Excerpt:
In a 2005 test of the system by the Treasury Inspector General, 35% of answers were incorrect. The Treasury Inspector General tested the system again to measure the quality of the taxpayer assistance during the 2005 filing season.

The bad news, according to a Nov. 15 Government Accountability Office report: The accuracy rate for responding to tax law questions was basically unchanged from 2004.

Since 1988, Money magazine has conducted an annual study where 50 tax professionals, including attorneys and certified public accountants, have been asked to complete a tax return for a hypothetical family.

The results have been unnerving. The professional preparers come up with different results each year -- with spreads of as much as $1,000.

Collected material:
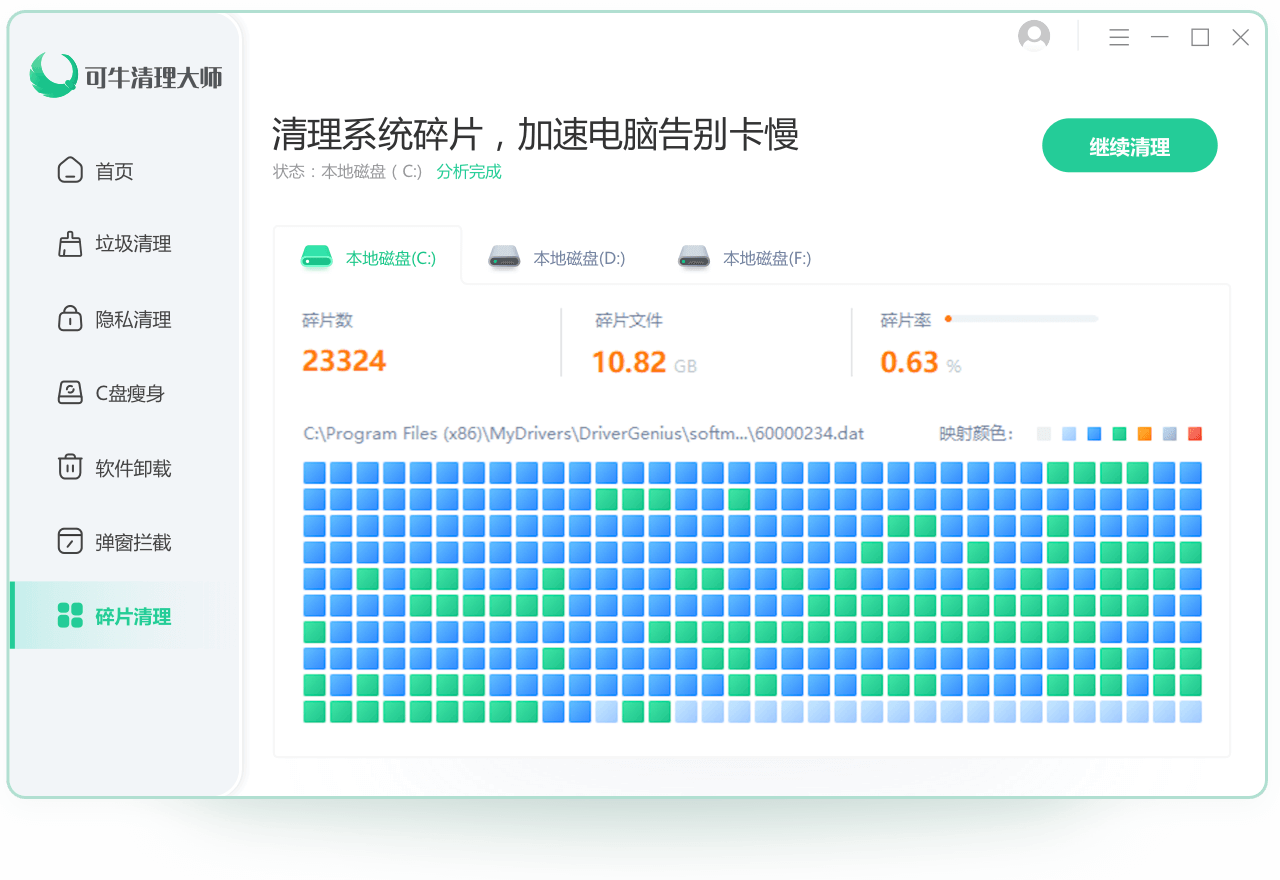The image size is (1280, 880).
Task: Click the 分析完成 status text
Action: (x=469, y=172)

What you have to do: Reproduce the tax-assistance excerpt between "The bad news, according" and "unchanged from 2004.", inclusive, swapping "tax law questions" for "tax code questions". The lines have no connection to the tax-assistance excerpt.

Response:
The bad news, according to a Nov. 15 Government Accountability Office report: The accuracy rate for responding to tax code questions was basically unchanged from 2004.